Sur le plan de la procédure, la reconnaissance de l'accès aux services publics comme droit personnel pourrait offrir de nouvelles opportunités de saisine de la Cour de justice des Communautés européennes dans le domaine des services publics, qui est actuellement l'affaire quasi exclusive des entreprises et des États. Sur le fond, cette irruption du citoyen-utilisateur des services publics dans le débat pourrait infléchir la jurisprudence de la CJCE.
B. L'ARTICLE III-122 DU TRAITÉ CONSTITUTIONNEL
Le traité constitutionnel a repris et complété la rédaction de l'article 16 du traité CE. La Convention a vu s'opposer les conventionnels français et belges, qui voulaient consolider la référence aux services d'intérêt général, et les conventionnels britanniques et espagnols, qui redoutaient que les services publics bénéficient d'un régime dérogatoire aux règles du marché intérieur.
Le compromis qui en est résulté, complété lors de la conférence intergouvernementale, se trouve à l'article III-122, qui dispose ce qui suit : « Sans préjudice des articles I-5, III-166, III-167 et III-238, et eu égard à la place qu'occupent les services d'intérêt économique général en tant que services auxquels tous dans l'Union attribuent une valeur ainsi qu'au rôle qu'ils jouent dans la promotion de la cohésion sociale et territoriale, l'Union et ses États membres, chacun dans les limites de leurs compétences respectives et dans les limites du champ d'application de la Constitution, veillent à ce que ces services fonctionnent sur la base de principes et dans des conditions, notamment économiques et financières , qui leur permettent d'accomplir leurs missions. La loi européenne établit ces principes et fixe ces conditions, sans préjudice de la compétence qu'ont les États membres, dans le respect de la Constitution, de fournir, de faire exécuter et de financer ces services ».
Cette disposition reconnaît le rôle des services d'intérêt économique général dans la cohésion sociale et territoriale de l'Union européenne. Par ailleurs, elle respecte le principe de subsidiarité en préservant la compétence des États membres pour définir les principes et les conditions dans lesquels ces services fonctionnent.

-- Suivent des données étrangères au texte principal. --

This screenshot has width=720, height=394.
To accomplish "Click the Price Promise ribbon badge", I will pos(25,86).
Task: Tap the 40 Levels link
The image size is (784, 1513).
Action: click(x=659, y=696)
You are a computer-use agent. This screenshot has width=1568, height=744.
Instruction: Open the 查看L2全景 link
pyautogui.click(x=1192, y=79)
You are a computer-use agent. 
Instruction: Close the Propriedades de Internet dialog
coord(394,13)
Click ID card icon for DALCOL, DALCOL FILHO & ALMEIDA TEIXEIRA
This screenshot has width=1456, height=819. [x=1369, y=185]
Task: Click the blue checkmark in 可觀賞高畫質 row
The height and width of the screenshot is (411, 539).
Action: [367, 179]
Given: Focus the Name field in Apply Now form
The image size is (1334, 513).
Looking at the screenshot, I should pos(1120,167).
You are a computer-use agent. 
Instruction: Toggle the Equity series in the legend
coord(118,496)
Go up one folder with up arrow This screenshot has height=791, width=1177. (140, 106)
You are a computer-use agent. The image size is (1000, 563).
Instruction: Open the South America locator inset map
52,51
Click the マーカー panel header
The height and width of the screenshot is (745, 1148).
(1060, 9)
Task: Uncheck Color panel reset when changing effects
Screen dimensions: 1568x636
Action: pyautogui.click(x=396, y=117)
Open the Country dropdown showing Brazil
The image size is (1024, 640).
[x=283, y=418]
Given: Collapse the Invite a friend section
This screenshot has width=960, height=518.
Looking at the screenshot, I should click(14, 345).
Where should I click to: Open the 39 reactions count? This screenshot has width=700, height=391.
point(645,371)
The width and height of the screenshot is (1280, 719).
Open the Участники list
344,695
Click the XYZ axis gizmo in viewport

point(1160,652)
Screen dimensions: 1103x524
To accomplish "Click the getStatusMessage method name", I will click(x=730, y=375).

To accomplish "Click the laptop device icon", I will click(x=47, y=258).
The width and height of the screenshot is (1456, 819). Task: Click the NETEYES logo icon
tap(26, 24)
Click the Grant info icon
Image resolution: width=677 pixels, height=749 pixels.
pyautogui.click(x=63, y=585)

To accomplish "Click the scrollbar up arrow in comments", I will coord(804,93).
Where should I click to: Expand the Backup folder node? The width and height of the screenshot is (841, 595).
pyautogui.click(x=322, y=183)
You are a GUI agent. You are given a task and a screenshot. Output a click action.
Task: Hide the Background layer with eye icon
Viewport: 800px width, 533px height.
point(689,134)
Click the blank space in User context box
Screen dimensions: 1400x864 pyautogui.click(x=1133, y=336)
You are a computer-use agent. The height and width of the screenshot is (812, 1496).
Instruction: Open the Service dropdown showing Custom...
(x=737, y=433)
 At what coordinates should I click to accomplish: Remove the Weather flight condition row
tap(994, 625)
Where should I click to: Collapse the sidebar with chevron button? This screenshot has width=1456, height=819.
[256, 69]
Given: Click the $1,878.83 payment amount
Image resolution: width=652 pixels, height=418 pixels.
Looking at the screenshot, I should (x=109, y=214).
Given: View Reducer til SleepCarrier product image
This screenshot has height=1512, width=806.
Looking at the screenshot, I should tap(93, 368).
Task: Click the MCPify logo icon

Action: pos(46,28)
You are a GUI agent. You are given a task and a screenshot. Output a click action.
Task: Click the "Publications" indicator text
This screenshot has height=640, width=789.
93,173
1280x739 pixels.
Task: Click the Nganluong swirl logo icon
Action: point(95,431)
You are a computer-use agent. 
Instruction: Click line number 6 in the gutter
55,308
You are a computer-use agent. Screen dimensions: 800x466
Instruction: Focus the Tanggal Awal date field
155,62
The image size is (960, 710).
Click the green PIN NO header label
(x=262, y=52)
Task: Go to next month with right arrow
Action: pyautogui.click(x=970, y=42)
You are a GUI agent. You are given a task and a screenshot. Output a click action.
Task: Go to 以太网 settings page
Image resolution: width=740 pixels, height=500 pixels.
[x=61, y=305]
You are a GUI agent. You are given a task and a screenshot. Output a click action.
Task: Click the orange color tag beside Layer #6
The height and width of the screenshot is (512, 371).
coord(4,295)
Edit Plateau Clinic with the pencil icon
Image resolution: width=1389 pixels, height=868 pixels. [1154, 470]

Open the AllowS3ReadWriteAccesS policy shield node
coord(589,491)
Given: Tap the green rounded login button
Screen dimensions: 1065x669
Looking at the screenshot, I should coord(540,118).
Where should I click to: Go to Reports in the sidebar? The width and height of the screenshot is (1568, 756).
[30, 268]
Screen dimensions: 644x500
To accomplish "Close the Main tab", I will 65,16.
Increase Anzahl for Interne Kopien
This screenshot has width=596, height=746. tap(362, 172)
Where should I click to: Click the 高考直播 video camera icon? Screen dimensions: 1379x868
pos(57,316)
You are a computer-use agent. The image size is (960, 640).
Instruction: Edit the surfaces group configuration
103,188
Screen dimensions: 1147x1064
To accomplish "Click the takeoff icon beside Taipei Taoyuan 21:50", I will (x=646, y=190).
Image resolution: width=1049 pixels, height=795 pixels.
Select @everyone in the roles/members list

Surtout, une fois le traité constitutionnel entré en vigueur, la dernière phrase de cette disposition apportera une base juridique nouvelle à l'Union européenne pour légiférer sur les garanties accordées aux services d'intérêt économique général. Par ailleurs, la future loi européenne sera adoptée selon la procédure législative ordinaire retenue par le traité, ce qui permet à la fois de passer de l'unanimité à la majorité qualifiée au Conseil, et de donner au Parlement européen un rôle de co-législateur à part entière avec le Conseil. Cette procédure plus démocratique permettra de légiférer plus aisément. C'est sur cette base que pourrait être adoptée une directive-cadre sur les services d'intérêt général .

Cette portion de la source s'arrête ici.